On October 20, 2016, the Federal Trade Commission (FTC) and the U.S. Department of Justice (DOJ) released Antitrust Guidance for Human Resource Professionals on how antitrust law applies to employee hiring and compensation. The guidance is accompanied by a quick reference card that summarizes the guidance in a convenient, index-card-sized format. In announcing the guidelines, the agencies stressed that employees “are entitled to the benefits of a competitive market for their services” just as consumers are entitled to a competitive market for the products and services they buy. While the principles underlying the guidelines are nothing new for those familiar with the antitrust laws, they do provide insight into the agencies’ approach to antitrust in the human resources environment.

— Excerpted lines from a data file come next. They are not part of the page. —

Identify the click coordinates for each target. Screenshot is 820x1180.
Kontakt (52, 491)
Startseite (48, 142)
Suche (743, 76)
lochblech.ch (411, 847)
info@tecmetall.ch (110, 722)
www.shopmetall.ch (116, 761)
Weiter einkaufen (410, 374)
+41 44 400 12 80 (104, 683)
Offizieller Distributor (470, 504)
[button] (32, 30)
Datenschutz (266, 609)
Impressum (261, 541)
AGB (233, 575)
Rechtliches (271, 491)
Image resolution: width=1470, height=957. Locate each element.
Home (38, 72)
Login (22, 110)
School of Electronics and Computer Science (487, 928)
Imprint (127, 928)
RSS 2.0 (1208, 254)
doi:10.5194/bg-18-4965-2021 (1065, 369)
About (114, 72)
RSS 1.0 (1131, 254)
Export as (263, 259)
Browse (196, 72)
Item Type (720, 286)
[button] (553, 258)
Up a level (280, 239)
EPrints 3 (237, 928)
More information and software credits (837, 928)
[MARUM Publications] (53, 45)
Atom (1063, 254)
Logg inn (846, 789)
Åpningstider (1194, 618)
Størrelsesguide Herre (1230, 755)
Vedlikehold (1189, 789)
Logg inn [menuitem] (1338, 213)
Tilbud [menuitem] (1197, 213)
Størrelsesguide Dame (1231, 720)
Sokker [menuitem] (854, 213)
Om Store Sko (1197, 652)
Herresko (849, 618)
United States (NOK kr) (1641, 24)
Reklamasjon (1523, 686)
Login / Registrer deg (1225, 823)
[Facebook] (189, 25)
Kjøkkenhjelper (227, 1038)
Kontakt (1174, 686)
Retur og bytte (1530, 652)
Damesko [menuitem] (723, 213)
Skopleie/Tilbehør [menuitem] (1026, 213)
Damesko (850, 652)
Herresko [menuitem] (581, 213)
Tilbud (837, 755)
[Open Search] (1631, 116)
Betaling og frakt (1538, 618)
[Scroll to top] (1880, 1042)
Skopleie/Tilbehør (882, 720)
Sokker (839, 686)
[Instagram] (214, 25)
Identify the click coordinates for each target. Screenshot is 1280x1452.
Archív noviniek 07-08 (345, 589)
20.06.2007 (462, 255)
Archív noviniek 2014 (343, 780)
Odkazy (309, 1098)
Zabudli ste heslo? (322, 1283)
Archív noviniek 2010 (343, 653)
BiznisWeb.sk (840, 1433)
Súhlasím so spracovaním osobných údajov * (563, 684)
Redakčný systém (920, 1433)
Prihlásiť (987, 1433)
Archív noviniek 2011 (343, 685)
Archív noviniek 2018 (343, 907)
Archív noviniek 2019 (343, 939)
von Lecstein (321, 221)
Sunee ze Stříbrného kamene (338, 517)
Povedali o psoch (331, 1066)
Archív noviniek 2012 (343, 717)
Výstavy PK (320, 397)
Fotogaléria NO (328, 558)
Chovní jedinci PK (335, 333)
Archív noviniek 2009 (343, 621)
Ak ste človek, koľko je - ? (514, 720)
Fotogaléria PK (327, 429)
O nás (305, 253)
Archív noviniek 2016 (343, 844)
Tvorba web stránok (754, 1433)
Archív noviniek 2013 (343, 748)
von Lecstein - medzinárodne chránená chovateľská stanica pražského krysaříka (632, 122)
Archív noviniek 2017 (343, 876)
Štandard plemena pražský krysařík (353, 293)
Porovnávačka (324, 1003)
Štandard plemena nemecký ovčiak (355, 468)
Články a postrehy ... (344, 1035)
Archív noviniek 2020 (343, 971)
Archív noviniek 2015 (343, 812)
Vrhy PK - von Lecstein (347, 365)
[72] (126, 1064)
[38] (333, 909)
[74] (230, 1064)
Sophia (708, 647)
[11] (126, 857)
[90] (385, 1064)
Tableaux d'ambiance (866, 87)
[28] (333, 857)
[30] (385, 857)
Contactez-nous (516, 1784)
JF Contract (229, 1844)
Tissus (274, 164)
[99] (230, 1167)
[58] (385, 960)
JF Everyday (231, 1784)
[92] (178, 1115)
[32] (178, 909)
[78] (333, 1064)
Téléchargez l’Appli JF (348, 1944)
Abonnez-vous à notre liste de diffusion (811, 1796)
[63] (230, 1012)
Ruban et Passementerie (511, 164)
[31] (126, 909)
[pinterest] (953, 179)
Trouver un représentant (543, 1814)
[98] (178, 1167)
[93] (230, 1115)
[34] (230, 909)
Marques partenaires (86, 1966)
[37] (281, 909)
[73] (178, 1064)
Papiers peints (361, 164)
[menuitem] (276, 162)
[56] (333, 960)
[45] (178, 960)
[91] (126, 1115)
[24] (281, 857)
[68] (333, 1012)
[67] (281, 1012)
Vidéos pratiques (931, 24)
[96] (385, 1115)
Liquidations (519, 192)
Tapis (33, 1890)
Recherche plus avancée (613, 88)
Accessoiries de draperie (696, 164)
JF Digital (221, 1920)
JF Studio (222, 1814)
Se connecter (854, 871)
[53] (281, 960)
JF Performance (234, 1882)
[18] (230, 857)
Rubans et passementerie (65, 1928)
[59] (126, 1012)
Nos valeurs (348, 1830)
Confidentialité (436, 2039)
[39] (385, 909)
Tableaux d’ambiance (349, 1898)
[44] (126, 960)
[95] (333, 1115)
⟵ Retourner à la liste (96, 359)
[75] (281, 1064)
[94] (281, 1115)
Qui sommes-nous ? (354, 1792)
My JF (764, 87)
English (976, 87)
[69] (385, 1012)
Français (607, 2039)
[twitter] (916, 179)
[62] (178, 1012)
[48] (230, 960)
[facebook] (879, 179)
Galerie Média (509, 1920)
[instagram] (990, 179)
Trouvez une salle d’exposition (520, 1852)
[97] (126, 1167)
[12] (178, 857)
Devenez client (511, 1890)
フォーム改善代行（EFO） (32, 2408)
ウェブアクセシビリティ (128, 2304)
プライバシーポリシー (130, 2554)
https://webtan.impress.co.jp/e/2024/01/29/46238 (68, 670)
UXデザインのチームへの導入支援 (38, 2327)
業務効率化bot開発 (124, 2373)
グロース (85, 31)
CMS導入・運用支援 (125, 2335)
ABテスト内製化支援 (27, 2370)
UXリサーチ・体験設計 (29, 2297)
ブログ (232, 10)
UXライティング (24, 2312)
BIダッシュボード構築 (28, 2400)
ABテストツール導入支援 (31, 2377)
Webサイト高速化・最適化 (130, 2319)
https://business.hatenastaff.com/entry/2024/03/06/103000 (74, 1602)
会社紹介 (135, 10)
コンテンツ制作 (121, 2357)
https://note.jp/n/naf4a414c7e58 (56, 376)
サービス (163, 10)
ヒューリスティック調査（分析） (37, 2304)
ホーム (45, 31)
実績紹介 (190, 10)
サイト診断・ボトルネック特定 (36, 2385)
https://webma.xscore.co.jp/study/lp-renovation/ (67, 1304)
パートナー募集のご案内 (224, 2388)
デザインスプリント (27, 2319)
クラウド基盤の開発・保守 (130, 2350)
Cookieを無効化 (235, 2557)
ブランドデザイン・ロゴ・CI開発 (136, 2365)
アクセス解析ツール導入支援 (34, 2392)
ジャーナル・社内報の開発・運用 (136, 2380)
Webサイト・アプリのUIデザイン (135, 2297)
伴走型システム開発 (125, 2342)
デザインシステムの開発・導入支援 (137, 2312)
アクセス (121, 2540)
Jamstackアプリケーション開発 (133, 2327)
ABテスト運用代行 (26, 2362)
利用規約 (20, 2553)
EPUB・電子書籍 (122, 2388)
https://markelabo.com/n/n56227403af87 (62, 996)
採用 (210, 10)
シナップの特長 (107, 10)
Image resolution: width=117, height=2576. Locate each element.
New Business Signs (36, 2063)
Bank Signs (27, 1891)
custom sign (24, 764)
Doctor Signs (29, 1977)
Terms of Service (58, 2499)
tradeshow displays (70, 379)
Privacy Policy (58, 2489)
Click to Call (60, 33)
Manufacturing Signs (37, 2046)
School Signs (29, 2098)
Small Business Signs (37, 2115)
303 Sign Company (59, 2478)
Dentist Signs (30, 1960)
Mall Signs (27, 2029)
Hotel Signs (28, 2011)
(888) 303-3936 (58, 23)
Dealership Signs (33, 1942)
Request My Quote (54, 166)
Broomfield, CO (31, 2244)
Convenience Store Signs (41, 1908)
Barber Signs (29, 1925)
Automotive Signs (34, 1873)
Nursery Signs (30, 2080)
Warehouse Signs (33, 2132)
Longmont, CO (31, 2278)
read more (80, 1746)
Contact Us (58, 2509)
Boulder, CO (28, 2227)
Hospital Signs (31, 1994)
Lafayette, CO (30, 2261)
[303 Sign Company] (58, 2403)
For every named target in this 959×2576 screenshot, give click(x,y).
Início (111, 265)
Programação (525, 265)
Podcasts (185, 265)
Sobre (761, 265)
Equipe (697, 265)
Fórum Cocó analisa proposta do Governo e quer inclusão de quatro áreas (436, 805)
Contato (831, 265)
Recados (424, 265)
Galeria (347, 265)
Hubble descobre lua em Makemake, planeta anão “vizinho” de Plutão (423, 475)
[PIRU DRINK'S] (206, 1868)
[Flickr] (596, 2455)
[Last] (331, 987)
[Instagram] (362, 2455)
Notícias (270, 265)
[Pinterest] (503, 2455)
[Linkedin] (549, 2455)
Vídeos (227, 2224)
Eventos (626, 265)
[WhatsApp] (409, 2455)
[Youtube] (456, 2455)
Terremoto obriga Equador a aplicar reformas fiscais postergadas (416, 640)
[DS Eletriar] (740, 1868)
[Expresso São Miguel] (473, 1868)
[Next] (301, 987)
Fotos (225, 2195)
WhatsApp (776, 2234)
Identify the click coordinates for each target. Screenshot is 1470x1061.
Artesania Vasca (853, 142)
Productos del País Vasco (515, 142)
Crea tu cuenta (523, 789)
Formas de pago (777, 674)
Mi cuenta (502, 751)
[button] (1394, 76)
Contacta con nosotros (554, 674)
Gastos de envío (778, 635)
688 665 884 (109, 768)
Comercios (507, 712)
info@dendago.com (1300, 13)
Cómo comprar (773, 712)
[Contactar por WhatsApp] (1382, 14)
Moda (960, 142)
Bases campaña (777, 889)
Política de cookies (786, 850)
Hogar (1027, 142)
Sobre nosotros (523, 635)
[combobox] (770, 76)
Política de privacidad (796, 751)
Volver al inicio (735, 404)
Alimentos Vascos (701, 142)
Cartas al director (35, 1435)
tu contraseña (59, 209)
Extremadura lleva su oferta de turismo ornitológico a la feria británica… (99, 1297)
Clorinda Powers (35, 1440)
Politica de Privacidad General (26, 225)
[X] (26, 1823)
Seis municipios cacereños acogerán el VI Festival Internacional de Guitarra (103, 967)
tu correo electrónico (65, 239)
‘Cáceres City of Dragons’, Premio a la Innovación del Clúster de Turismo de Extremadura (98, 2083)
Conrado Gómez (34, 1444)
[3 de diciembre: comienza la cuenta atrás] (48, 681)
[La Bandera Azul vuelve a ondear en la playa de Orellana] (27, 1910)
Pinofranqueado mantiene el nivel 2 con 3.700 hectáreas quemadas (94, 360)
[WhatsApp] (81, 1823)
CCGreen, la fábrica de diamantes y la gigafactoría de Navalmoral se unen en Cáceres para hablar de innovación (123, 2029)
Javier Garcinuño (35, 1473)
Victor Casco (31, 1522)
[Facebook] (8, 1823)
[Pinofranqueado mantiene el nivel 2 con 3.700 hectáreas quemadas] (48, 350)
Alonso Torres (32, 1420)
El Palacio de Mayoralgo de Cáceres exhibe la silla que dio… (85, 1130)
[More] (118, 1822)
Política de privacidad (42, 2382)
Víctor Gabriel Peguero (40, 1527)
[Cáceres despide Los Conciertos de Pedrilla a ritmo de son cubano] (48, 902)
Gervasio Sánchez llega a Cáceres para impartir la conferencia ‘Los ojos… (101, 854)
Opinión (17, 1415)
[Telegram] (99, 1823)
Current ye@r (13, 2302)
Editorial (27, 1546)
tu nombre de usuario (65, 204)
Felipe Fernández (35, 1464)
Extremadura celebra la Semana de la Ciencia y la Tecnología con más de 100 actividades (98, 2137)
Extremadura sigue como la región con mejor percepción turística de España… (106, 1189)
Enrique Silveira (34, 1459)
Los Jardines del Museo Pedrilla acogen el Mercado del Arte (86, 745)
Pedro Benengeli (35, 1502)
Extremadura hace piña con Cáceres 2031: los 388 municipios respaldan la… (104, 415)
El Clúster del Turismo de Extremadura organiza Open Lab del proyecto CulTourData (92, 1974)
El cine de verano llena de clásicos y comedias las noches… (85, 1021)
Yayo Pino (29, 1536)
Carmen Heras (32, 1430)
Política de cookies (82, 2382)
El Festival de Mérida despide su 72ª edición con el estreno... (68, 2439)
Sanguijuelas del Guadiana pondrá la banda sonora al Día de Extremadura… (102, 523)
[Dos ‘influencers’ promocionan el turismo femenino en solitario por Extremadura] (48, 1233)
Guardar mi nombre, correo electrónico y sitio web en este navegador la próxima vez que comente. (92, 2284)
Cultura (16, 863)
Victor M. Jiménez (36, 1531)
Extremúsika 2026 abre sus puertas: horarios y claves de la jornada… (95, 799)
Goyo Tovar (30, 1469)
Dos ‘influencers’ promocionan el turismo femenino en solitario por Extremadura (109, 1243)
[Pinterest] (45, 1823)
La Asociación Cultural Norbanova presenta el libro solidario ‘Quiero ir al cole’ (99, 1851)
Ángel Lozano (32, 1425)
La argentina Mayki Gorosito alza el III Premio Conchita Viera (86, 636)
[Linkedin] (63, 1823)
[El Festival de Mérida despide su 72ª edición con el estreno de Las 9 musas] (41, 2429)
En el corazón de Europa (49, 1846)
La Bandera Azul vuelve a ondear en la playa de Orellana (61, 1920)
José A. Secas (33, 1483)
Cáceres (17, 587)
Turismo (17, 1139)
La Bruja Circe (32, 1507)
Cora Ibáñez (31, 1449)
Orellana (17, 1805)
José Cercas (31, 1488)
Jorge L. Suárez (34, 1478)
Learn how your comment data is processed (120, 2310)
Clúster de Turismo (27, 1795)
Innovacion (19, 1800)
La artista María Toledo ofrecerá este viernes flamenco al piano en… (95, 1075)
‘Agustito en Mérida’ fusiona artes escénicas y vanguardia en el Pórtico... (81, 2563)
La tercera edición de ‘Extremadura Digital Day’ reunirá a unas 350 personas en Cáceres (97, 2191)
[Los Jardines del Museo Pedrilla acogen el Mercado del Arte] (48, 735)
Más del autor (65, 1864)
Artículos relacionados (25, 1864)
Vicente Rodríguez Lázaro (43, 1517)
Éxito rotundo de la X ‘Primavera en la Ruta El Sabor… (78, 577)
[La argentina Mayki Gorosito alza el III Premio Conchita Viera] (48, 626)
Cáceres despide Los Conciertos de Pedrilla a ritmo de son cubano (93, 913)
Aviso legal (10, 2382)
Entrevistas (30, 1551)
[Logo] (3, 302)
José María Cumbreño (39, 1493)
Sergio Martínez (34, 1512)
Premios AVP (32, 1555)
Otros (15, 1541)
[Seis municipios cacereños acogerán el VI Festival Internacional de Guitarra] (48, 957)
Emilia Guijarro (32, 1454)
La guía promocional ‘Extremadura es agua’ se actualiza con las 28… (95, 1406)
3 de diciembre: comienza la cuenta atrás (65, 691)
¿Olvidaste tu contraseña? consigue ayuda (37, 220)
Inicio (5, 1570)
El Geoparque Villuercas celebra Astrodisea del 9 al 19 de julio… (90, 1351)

Most notably, the guidance states that going forward the DOJ intends to criminally investigate naked no-poaching or wage-fixing agreements that are unrelated or unnecessary to a larger legitimate collaboration between employers. If an investigation uncovers a naked wage-fixing or no-poaching agreement, the DOJ may, in its prosecutorial discretion, bring felony charges against both the companies and individuals involved in the illicit agreement. The guidance defines a no-poaching agreement as an agreement “with individual(s) at another company to refuse to solicit or hire that other company’s employees.” A wage-fixing agreement is an agreement “with individual(s) at another company about employee salary or other terms of compensation, either at a specific level or within a range.”

The guidance further warns that “merely inviting a competitor to enter into an illegal agreement may be an antitrust violation—even if the invitation does not result in an agreement to fix wages or otherwise limit competition.” So called “invitations to collude” have been a focus of the FTC for some time. The agency takes the view that such communications may violate the FTC Act if they are made to a competitor and set forth proposed terms of coordination which, if accepted, would constitute a per se antitrust violation.

The agencies also caution that the mere sharing of information about the terms and conditions of employment can run afoul of the antitrust laws. Their guidance explains that “[e]ven if an individual does not agree explicitly to fix compensation or other terms of employment, exchanging competitively sensitive information could serve as evidence of an implicit illegal agreement.” While sharing information is not a criminal offense, the antitrust agencies take the position that it can give rise to civil antitrust liability when it has, or is likely to have, an anticompetitive effect, such as a decrease in employee compensation. The guidance does, however, recognize that information exchanges may be permissible under certain circumstances, such as due diligence in connection with a merger or acquisition, provided appropriate safeguards are in place.

The agencies’ guidance also clarifies a couple of misperceptions about how antitrust law applies in the human resources context. First, the guidance notes that it is irrelevant whether the firms make the same products or compete to provide the services in the same marketplace. From an antitrust perspective, the key is that the firms compete to hire or retain employees that are competitors in the employment marketplace. Second, the guidance notes that otherwise unlawful conduct cannot be justified by a desire to cut costs.

The FTC and DOJ guidance comes on the heels of high-profile enforcement actions in the human resources area, most notably the no-poaching actions against several technology companies in California. The new guidance sends a clear signal that the agencies will continue to be vigilant in policing wrongful conduct in this area, particularly with respect to no-poaching and wage-fixing agreements, which the DOJ can be expected to pursue criminally.